Mifflin Estates wins bus service!!!

A huge win for Mifflin Estates! Props to everyone who helped make this happen!

Port Authority says it will restore service to Mifflin Estates, use part surplus to balance proposed budget

by Ed Blazina, Pittsburgh Post Gazette

Starr Magwood has watched for more than five years as her neighbors at Mifflin Estates in West Mifflin have struggled to walk nearly a mile for bus service or nearly two miles to reach a grocery store along mostly narrow roads with no sidewalks.

That likely will end in September, when Port Authority extends service on Route 55 to the complex via Camp Hollow and Lebanon School roads.

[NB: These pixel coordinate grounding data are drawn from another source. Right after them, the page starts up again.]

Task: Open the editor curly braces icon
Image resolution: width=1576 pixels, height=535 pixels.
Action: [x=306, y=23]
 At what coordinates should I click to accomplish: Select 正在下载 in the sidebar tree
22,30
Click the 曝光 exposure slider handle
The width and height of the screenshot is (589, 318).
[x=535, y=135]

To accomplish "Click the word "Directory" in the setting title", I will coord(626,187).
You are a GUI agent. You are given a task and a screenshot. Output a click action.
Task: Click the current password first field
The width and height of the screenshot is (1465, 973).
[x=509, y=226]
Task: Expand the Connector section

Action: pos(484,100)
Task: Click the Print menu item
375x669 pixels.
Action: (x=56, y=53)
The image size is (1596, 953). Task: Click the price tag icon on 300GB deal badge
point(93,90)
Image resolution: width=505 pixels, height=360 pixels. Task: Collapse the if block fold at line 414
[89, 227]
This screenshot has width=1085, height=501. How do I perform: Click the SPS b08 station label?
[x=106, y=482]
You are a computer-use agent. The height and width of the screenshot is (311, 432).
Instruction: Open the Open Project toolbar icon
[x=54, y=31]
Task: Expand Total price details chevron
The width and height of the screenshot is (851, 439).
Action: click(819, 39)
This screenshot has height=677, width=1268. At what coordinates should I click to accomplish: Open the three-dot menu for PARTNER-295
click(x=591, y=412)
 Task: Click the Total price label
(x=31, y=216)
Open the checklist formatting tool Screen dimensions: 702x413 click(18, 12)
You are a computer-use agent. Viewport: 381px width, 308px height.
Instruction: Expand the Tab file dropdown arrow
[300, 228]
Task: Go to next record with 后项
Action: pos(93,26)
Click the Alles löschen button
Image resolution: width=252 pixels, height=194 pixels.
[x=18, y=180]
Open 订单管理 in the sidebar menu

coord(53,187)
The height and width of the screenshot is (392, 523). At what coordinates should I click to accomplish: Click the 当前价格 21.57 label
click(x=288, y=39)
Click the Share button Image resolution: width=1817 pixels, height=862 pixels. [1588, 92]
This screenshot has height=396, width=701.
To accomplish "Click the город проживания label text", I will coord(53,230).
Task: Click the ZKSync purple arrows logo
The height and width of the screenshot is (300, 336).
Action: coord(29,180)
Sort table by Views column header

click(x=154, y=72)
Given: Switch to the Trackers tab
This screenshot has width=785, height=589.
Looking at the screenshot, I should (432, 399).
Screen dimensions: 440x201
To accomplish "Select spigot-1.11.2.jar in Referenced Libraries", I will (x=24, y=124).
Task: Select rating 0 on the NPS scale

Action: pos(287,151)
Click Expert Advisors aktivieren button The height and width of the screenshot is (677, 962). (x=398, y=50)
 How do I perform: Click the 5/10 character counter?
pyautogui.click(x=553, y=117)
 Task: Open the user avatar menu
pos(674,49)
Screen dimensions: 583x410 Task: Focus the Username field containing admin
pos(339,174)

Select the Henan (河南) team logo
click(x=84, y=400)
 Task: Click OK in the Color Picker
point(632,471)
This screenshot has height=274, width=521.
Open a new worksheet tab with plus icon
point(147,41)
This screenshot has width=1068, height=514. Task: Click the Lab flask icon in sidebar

Nearly five years after eliminating the service due to budget problems, the agency announced Thursday it would extend seven-day service to the complex with 200 families.

“I am absolutely excited,” said Ms. Magwood, spokeswoman for a group that has been lobbying for bus service for more than a year. “Knowing that they will have reliable service coming will put a lot of people at ease.”

Molly Nichols of Pittsburghers for Public Transit, who has been working with the group, praised the residents for their persistence and Port Authority for extending service.

“We’re really happy that Port Authority has found a way to do this,” Ms. Nichols said. “That community really came together to push for this.”

Ms. Magwood called the resumption of service “a start,” noting that Route 55 provides mostly local service and residents will have to transfer to get to Downtown or Oakland. But it will provide direct access to grocery stores and other shopping at Century III Mall or Century Square Shopping Center.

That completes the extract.